Frost stared at Storm, naked fear on his face. “Ice said he’d help me to channel my feelings in a productive direction.”
“What the fuck does that mean?” Storm snapped.
“It means someone who enjoys killing can be useful,” Ice said easily.
“Enjoys killing,” Storm echoed vaguely. “What sort of fucked up person are you?”
I bristled at the accusation aimed at my brother, but Ice only laughed again.
“That depends on the given day. Some days, I’m more fucked up than others. But I get paid for it. Just like you get paid to smash the crap out of people on the footy field. Don’t say you don’t enjoy it.”
“Of course I fucking do,” Storm said, “but I’m not killing anyone.”
Ice leaned forward towards him. “Have you ever wanted to beat the shit out of someone who deserved it? Someone who maybe, I don’t know, hurt a person you care about? How would it feel to do that and not have to worry about the consequences?”
Storm shifted in his seat.
Ice leaned back. “That’s what I thought. You don’t have to commit to anything now, but if an opportunity like that arises, I know where to find you.”
“I really should get that lock changed,” I said.
Ice chuckled. “It’s too late for that. It was too late when Frosty here wrapped his hands around that woman’s throat. Some would argue it was too late when they met you.”
I wanted to argue against that point, but I found I couldn’t. I knew sooner or later it would come to this. It certainly could have been worse, Ice was right about that. Anyone could have walked in on Frost. They could as easily have killed him as helped him.
“What happens now?” Storm asked. “Are you getting the police involved?
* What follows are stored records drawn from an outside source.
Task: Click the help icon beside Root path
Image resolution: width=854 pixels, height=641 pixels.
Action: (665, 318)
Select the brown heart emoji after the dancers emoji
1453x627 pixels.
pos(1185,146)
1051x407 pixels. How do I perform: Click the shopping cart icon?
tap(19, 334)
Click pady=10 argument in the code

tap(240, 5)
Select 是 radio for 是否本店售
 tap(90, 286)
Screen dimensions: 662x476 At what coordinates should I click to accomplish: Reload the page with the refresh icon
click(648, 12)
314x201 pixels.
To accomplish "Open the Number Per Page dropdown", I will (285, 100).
Or the team?” He quickly added, “I’ll tell them Frost was with me all night.”
“It’s taken care of,” Ice said. “No one needs to know but the four of us. And Mannix Cassani. He’s the Brantleys’ right-hand man here in Dusk Bay. One of them. Nothing much happens here that doesn’t go through him. Don’t worry though, his bark is worse than his bite. Although, his bite is pretty good.” He grinned.
“Mannix is Ice’s boyfriend,” I explained. He wasn’t the kind of person to be screwed with lightly. He’d screw back, twice as hard.
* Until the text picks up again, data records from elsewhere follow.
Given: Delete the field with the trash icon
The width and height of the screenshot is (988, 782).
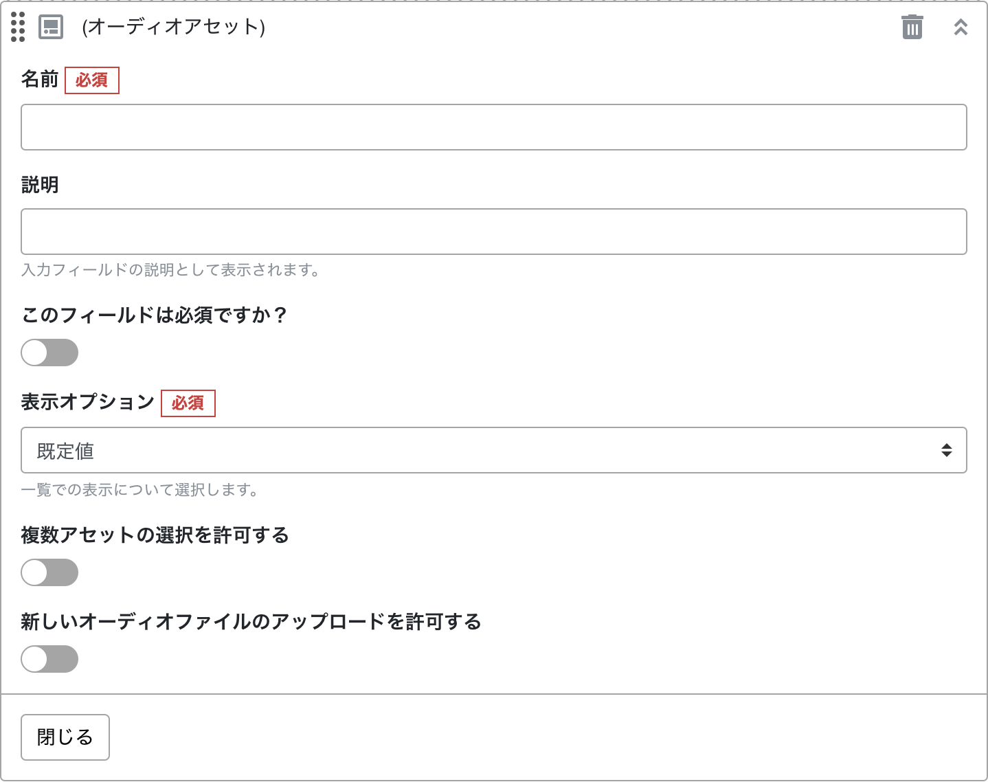Looking at the screenshot, I should click(x=912, y=27).
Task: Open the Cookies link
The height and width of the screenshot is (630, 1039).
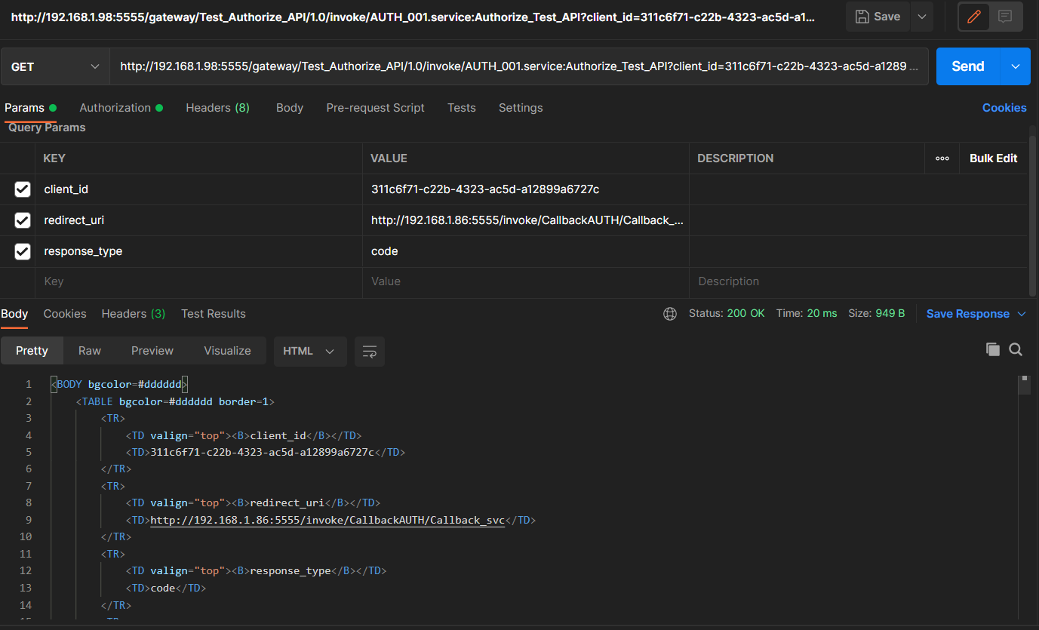Action: pyautogui.click(x=1004, y=108)
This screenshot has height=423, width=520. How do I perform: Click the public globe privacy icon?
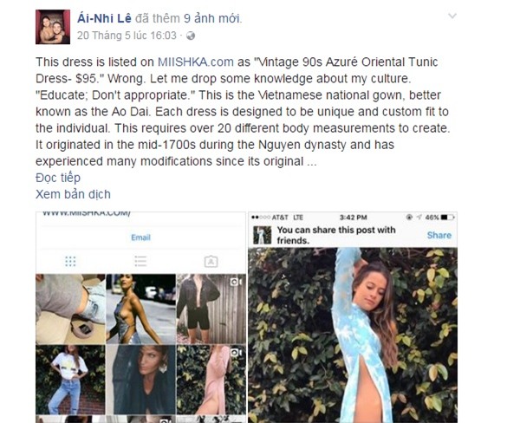(191, 36)
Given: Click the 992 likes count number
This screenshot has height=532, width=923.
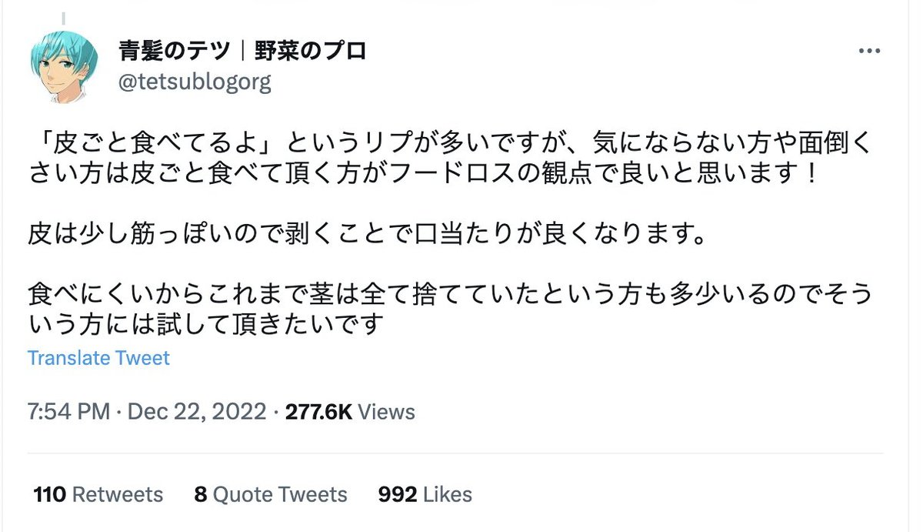Looking at the screenshot, I should [x=397, y=494].
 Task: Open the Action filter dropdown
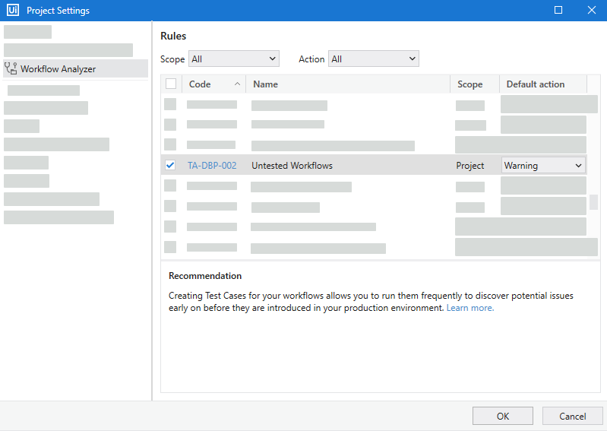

Storm rubbed the heel of his hand up and down the centre of his forehead. “Any minute now I’m going to wake up and find out this is a bad dream.”
I squeezed his bicep. “It’s not a dream. You don’t have to do anything you don’t want to do. If you prefer to stay out of things, you can.” ‘Things’ had a way of choosing for us, but now wasn’t the time to tell him that.
Storm looked at Frost past the side of his hand. “Are you going to be killing people for this guy?” He gestured towards Ice with a flick of his fingertips.
“I…maybe,” Frost said. “You have no idea how it felt. It was…” He looked as though he’d experienced his first orgasm. “I felt fucking powerful. I watched her life end. Imadeher life end. Me.”
“Murdergasm,” Ice said. “I feel like that every time. It never gets old.”
“You’re both sick as fuck,” Storm said. He lowered his hand and shook his head. “I can’t listen to any more of this. I need some air.”
No one stopped him as he got to his feet and stomped out the door.
“He might never talk to me again,” Frost whispered. His eyes widened and he blinked a couple of times. “What happens if he goes to the police?”
“I think you know the answer to that,” Ice said.
Frost’s face paled. “You’d kill him.”
“Or you could,” Ice said.
“No one is killing Storm,” I said. “He’s not going to the police. What would he say anyway? You’ve taken care of any evidence by now. If they investigate, there won’t be anything to find.”
“There will be, but it’ll point to someone else,” Ice said easily. “Even if he were to walk into a police station and admit what he did, there’s nothing to prove Frost had anything to do with it.”
“People might have seen her follow me into the bathroom,” Frost argued.